Forget the overused “first principles.” Let me share one mindset: while most people avoid new tech thinking it’s troublesome, Musk believes: this technology is so powerful, you should adapt to it. When classmates asked about charging difficulties for Tesla Roadster, he replied: electric vehicles are the future—figure out how to build more charging stations. Everyone, including you, must help adapt and realize it.
Q: Do you believe in Musk’s Mars colonization plan?
Sun Yuchen: Of course. Not just believe—I want to sign up as one of the first colonists. Already bought a Blue Origin spaceflight ticket—going to space within two years.
An employee once asked: you idolize Musk so much, is there anything you’re better at? I said: I’m worse than him in every way—except one. And that makes me feel superior. I’m 20 years younger. The dreams Musk can’t fulfill—I can. Like colonizing Mars, haha.
Q: Historically, who do you admire most?
Sun Yuchen: I’m drawn to losers in competition—Tesla vs Edison, Leibniz vs Newton, figures from China’s dynastic decline, like late Ming or Yuan eras.
Studying losers helps avoid becoming one, and gives deeper insight into how the world works. This is what Jack Ma taught us at Hupan University: focus more on failures, and you’ll uncover the secrets of success.
Q: I don’t really understand blockchain—does “loser” mean like Tron vs Ethereum?

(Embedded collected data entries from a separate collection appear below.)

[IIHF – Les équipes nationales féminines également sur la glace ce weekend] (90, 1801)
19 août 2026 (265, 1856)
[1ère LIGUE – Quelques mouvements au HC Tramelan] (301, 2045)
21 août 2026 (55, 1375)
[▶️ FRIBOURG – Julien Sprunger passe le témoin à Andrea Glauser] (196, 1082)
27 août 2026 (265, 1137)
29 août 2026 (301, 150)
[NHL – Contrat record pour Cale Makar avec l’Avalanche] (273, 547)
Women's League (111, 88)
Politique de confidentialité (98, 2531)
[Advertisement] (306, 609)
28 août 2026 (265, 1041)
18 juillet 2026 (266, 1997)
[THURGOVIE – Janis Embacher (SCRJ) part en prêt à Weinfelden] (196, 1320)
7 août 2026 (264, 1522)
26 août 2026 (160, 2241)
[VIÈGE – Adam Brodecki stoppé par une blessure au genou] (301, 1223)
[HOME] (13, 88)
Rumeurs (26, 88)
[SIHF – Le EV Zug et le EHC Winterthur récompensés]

Sun Yuchen: Haha, maybe in five years we’ll be stronger—story’s not over yet😂
Enterprise and Individual
Q: You seem low-key materially—your Singapore home looks simple. With such drive, are you chasing wealth, social impact, or fame? I’m genuinely curious.
Sun Yuchen: My motivation is to see more of the future. My life splits into two parts. One is my company’s domain—here, I don’t just want to see the future, I want to build and realize it. There are things no one else does—I must do them, because everyone expects me to. Like how we all expect Zhang Xiaolong to deliver the Vision Pro version of WeChat. The other part: I want to witness futures created by others—like avp, robots, etc.
Recently I’ve been pondering: physics seeks a Grand Unified Theory, merging strong and weak forces. Religion has the Trinity—Father, Son, Holy Spirit. Could AI, spatial computing, and blockchain converge soon? Blockchain is machine money—robots naturally understand it, decentralized, uncontrollable by any party. Everything is perfectly arranged.
(Author’s note: didn’t fully grasp this part, nor do I agree. Differs somewhat from original conversation.)
Q: What’s the most extravagant thing you’ve bought? Has wealth changed your spending habits?
Sun Yuchen: Spending habits haven’t changed much—still just computers, phones, Vision Pro. Money earned is like the score on the giant screen in *Ready Player One*—the points themselves are meaningless. Everyone still uses the same gear.
(Author’s aside: So damn smug. How about giving me some points?😒)
Q: How is your company embracing tech revolutions like AI and spatial computing?
Sun Yuchen: Maybe next year’s bonus—give employees some avp headsets. Must keep up with the times. Thinking through many scenarios to boost productivity fast. Might even build something inside it later. Right now I’m still a user—just keeping up with latest developments.
Q: Advice for fellow avp players—many are your fans. How should ordinary people invest—in time and money?
Sun Yuchen: First, join our group—we have high information density, many serious builders. Early crypto had such groups too, but as the industry grew, people turned on each other, and the groups died. Now is the best state—no hierarchy, just sharing cool ideas and projects, happy to help each other.
(Author: Yes, need to invite more interesting developers.)
Hope Android spatial computing ecosystem rises soon—will make things livelier.
(Author: Yes, yesterday’s PlayStation MR is strong.)
On investing: everyone has their expertise. Stay curious about 1–2 things outside your main field—this is crucial. Invest only in areas you follow. For avp players, buying Apple stock is fine—practice what you preach.